Clindamycin , Rifampin , Administration, Intravenous , Administration, Oral , Adult , Aged , Aged, 80 and over , Bacterial Infections/drug therapy , Bone Diseases/microbiology , Clindamycin/administration & dosage , Clindamycin/pharmacokinetics , Female , Humans , Joint Diseases/microbiology , Male , Middle Aged , Prospective Studies , Rifampin/pharmacokinetics
18.
Front Med (Lausanne) ; 8: 586875, 2021.
Article En | MEDLINE | ID: mdl-33748154

There is a growing interest in the potentially deleterious impact of antibiotics on gut microbiota. Patients with bone and joint infection (BJI) require prolonged treatment that may impact significantly the gut microbiota. We collected samples from patients with BJI at baseline, end of antibiotics (EOT), and 2 weeks after antibiotic withdrawal (follow-up, FU) in a multicenter prospective cohort in France. Microbiota composition was determined by shotgun metagenomic sequencing. Fecal markers of gut permeability and inflammation as well as multi-drug-resistant bacteria (MDRB) and Clostridioides difficile carriage were assessed at each time point. Sixty-two patients were enrolled: 27 native BJI, 14 osteosynthesis-related BJI, and 21 prosthetic joint infections (PJI).

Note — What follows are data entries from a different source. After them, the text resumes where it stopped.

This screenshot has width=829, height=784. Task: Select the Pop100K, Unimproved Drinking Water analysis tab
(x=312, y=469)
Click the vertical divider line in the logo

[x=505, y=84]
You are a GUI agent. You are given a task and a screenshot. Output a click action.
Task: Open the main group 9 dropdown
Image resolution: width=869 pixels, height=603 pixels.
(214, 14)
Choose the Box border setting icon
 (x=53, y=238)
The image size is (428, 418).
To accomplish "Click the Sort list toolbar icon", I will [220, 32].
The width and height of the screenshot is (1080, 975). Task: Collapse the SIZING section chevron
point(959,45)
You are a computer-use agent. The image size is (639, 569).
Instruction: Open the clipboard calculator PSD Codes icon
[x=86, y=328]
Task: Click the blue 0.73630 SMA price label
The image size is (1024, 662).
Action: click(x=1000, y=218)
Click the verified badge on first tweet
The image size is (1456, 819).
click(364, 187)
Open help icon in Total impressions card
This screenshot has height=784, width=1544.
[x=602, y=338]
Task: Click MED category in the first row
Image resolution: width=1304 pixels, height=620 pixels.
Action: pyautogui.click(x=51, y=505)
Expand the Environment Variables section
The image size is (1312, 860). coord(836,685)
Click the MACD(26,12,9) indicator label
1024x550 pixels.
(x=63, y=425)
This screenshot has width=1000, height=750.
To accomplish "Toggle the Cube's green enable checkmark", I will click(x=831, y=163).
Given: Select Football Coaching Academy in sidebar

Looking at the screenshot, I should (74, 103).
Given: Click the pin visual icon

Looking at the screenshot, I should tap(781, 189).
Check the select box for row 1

At EOT, there was a significant loss of alpha-diversity that recovered at FU in patients with native BJI and PJI, but not in patients with osteosynthesis-related BJI. At EOT, we observed an increase of Proteobacteria and Bacteroidetes that partially recovered at FU. The principal component analysis (PCoA) of the Bray-Curtis distance showed a significant change of the gut microbiota at the end of treatment compared to baseline that only partially recover at FU. Microbiota composition at FU does not differ significantly at the genus level when comparing patients treated for 6 weeks vs. those treated for 12 weeks. The use of fluoroquinolones was not associated with a lower Shannon index at the end of treatment; however, the PCoA of the Bray-Curtis distance showed a significant change at EOT, compared to baseline, that fully recovered at FU. Levels of fecal neopterin were negatively correlated with the Shannon index along with the follow-up (r 2 = 0.17; p < 0.0001). The PCoA analysis of the Bray-Curtis distance shows that patients with an elevated plasma level of C-reactive protein (≥5 mg/L) at EOT had a distinct gut microbial composition compared to others. MDRB and C. difficile acquisition at EOT and FU represented 20% (7/35) and 37.1% (13/35) of all MDRB/C. difficile-free patients at the beginning of the study, respectively. In patients with BJI, antibiotics altered the gut microbiota diversity and composition with only partial recovery, mucosal inflammation, and permeability and acquisition of MDRB carriage. Microbiome interventions should be explored in patients with BJI to address these issues.